> **DOCUMENT SECTION**:
start

Its worth watching if you want some more insight into the issues with school lunches. Or, a shortcut would be to do what Mr Oliver did and stand outside the lunch room and what which portions were being thrown away.
August 13th, 2010 at 12:07 pm
whole heartedly disagree. this “crap” is far better than the “crap” the school system feeds our kids now. we paper bag it. that way, i know what my kids are eating.
August 13th, 2010 at 12:08 pm
What do you generally send your kids off to school with?
August 13th, 2010 at 1:18 pm
Bill, you asking me?
If so…our kids eat the cafeteria food. I don’t find it all that bad.
August 13th, 2010 at 3:10 pm
“Beyond that, the people reading Parenting magazine are, by nature, already probably in the top 5% of skill and ability to teach their kids about food, health, and prepare decent balanced meals at home.”
I think the range of incomes reading Parenting magazine is broader than you think. Both Parenting and Parents magazine send out free year long subscriptions to new parents and various toys that we have received had prepaid postcards where all you had to do was send in the card to get the magazine. They make their money on advertising not subscriptions and those cards are how they get to number you as a requester to drive up their circulation numbers and earn a cheaper postal rate.
My problem with the article is that it seemed like the chefs were completely out of touch regarding what would appeal to a child. Seriously a hummus sandwich and kale chips?? Chicken salad with herb-sherry vinaigrette? What planet are they on?
August 13th, 2010 at 4:54 pm
I love kale chips. I know a lot of kids who like kale chips. I would have loved them as a kid too. Mmmmm, kale chips.

end

> **REQUIREMENTS**:
Carry on the comment thread about school lunches from the point where it stops.

> **Records of locating words and elements**:
start

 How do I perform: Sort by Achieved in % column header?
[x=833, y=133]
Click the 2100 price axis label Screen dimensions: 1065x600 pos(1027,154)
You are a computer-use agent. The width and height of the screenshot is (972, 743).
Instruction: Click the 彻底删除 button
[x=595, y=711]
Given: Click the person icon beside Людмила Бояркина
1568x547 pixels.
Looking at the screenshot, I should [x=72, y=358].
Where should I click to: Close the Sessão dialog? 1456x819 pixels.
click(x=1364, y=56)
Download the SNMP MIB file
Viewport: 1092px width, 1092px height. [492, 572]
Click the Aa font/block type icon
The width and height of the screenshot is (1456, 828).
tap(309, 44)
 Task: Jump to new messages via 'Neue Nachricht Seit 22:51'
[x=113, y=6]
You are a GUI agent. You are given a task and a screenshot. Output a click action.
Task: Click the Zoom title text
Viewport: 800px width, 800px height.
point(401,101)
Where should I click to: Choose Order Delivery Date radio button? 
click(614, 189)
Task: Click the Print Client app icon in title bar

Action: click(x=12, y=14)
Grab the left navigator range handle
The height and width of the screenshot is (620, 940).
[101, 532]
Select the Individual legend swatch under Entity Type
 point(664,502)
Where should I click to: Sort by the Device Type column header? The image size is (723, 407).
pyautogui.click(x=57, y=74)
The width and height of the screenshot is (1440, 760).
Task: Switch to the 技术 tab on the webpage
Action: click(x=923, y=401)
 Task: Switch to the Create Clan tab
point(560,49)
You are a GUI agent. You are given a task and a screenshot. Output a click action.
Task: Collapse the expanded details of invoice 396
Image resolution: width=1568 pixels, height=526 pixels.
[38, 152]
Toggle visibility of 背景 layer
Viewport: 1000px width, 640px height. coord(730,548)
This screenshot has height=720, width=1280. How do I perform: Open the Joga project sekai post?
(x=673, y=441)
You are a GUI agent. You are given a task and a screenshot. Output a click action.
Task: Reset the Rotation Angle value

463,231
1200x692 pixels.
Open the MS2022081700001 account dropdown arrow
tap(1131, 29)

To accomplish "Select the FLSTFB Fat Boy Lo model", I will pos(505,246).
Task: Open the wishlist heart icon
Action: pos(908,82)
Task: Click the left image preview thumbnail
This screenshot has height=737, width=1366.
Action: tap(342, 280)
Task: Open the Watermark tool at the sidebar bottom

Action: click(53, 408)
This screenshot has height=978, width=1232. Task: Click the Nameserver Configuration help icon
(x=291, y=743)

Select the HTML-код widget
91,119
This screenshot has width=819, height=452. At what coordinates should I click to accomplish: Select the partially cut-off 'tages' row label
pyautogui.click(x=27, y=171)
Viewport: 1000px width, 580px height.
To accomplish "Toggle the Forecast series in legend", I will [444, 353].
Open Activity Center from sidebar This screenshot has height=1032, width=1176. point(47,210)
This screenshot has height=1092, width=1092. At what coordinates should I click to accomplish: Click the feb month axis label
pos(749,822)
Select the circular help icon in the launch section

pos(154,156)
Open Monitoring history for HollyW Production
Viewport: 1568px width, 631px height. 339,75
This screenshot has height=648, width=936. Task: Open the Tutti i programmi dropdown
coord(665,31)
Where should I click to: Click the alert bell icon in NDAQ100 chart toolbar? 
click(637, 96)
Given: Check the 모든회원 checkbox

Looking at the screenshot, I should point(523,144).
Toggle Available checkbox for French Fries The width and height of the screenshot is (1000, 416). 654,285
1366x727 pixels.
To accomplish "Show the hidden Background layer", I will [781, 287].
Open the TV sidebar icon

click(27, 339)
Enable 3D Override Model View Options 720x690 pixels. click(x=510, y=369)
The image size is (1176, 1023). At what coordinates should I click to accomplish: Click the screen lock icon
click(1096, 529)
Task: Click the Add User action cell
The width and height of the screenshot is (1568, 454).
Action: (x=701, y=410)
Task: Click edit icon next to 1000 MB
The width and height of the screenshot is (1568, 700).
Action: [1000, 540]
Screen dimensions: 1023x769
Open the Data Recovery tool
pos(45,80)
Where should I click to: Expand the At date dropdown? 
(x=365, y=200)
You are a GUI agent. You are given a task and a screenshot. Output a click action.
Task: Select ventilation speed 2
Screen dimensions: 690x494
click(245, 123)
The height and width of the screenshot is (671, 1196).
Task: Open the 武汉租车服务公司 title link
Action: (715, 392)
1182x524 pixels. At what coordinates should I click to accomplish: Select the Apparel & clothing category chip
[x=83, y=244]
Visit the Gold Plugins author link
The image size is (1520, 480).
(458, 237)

end

> **TASK RESPONSE**:
August 13th, 2010 at 5:06 pm
I read Parenting and similar magazines for awhile, then I found them to be a crock and a waste of time. We parented by instinct, by our own upbringings and by the seat of our pants and the kids turned out just fine. My kids ate either cafeteria food or brown bagged it. Each kid their own likes and dislikes. None are obese, eat crap now or died from eating peanut butter sandwiches.
August 13th, 2010 at 5:10 pm
Barf, kale chips.
August 13th, 2010 at 5:14 pm
Actually, I don’t think the food choices sound so bad. I especially like the chicken and pineapple. But I agree with MSPD on this issue. I’m a huge fan of Lidia Bastianich, who teaches Italian cooking on PBS. We were watching an old taped show last night, and she spoke about how in Rome, there is a government program that provides a plot of land for gardening to Roman families, so that everyone learns about growing good food. Rather than these large plots of grass around our government buildings here in Dakota County, I would prefer seeing something like this, on a sliding fee scale. Might even help balance that budget a bit – less government employees riding around on lawn mowers.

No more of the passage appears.